Die stellvertretende Parteivorsitzenden der LINKEN Halina Wawzyniak verurteilte die Taten: »Wer Sprengsätze wirft und Brandsätze hinterlegt, ist nicht links, sondern ein Straftäter. Gewalt ist grundsätzlich kein Mittel der Politik, auch keines linker Politik.« Die innenpolitische Sprecherin der Linkspartei, Ulla Jelpke, sagte hingegen, die im Bekennerschreiben der Gruppe genannten Ziele seien durchaus richtig. »Sie protestiert gegen Kriege von deutschem Boden aus und Waffenlieferungen.« Gewalt gegen Sachen solle nicht verharmlost werden, so Jelpke. Dass im Bekennerschreiben beteuert wurde, keinem Menschen Schaden zufügen zu wollen, sei der Gruppe dennoch abzunehmen, auch die Bahn habe ein Entgleisen der Züge wegen des Ausfalls der Signalanlagen ausgeschlossen.

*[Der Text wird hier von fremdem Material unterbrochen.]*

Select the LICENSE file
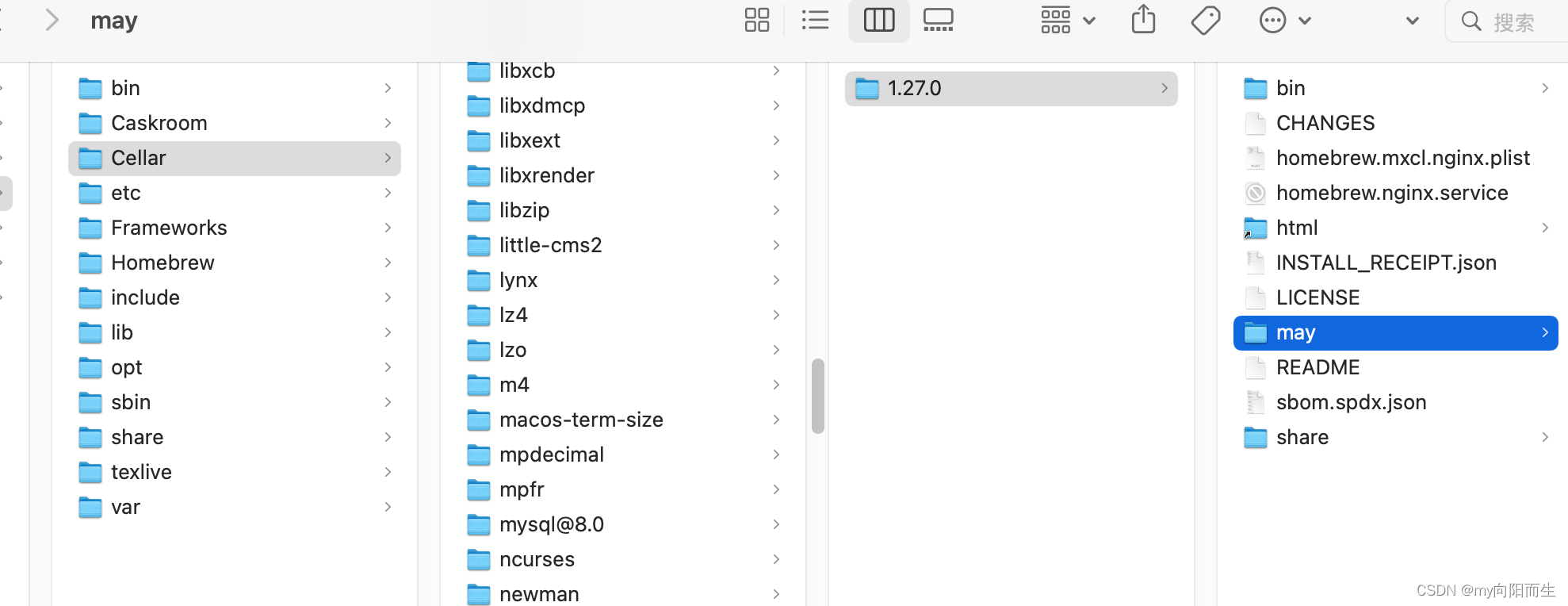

In der Nähe des Bahnhofs Staaken am westlichen Stadtrand Berlins wurden am Mittwoch Überreste eines gezündeten Brandsatzes gefunden. Er war vermutlich schon am Montag oder Dienstag explodiert. Dort lag auch noch ein weiterer Brandsatz. Auch zwischen den Bahnhöfen Schöneberg und Südkreuz südlich der Innenstadt entdeckten Bundespolizisten einen Brandsatz. Seit den ersten Funden am Montag suchten die Bahn und die Bundespolizei verstärkt alle Gleisanlagen ab.

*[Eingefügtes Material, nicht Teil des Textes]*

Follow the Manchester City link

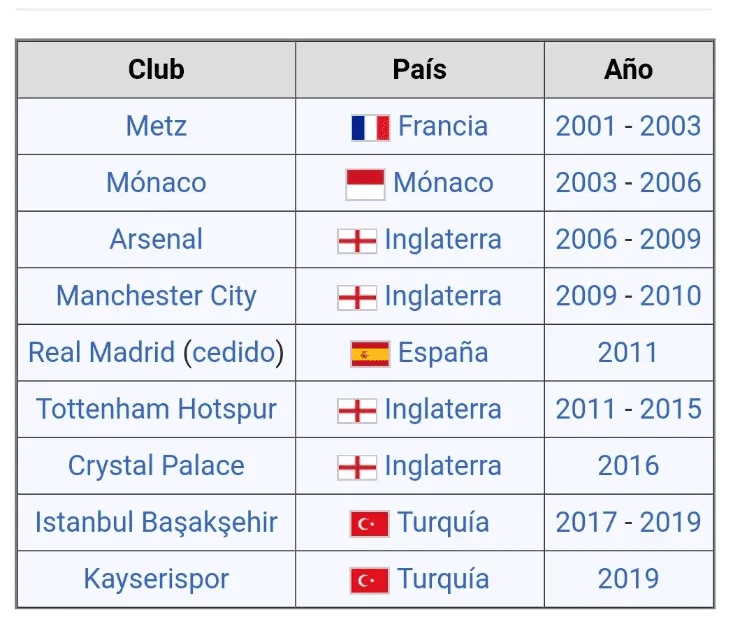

Für die Anschläge verwendeten die Täter meist Plastikflaschen, die mit Benzin gefüllt und mit Zündern versehen waren. Sie wurden in Kabelschächten deponiert und sollten Kabelstränge und Leitungen zerstören, mit denen Weichen und Signale gesteuert werden. Eine Gefahr für Menschen sahen Experten nicht, weil bei einem Ausfall der Technik alle Züge gestoppt werden.

Züge Richtung Hannover wurden am Mittwoch für einige Stunden umgeleitet und brauchten zum Teil bis zu eine Stunde länger, wie eine Bahnsprecherin sagte. Auch die direkte Strecke nach Hamburg war schon seit Montag gesperrt. Dort hatte sich am Montag ein Brandsatz entzündet.

Zehntausende Reisende waren von Verspätungen und ausgefallenen Zügen betroffen. Dennoch war die Stimmung am Berliner Hauptbahnhof entspannt. Der Ärger hielt sich in Grenzen - gestrandete Fahrgäste saßen geduldig auf den Bänken. Auf die Bahn schimpfte keiner. Völlig verständnislos reagierten die Menschen auf die Methoden der Täter. Peter Müller-Krumwiede, der mit seiner Frau und vier Kindern auf den Zug nach Hamburg wartete, sagte: »Das sind gravierende Dinge, die da passieren, ich hoffe nur, dass es Einzelfälle bleiben.« Der Berliner Thomas Gotthal, der auf dem Weg nach München war, nannte die Anschläge kontraproduktiv. »Das geht doch nach hinten los für die, das führt doch nur zu mehr Überwachung und mehr Polizei.«

Schon am Montag und Dienstag waren zahlreiche Brandsätze in der Nähe des Hauptbahnhofes sowie an Gleisanlagen im Norden, Westen und Südosten der Hauptstadt gefunden worden. Die meisten Brandsätze zündeten nicht.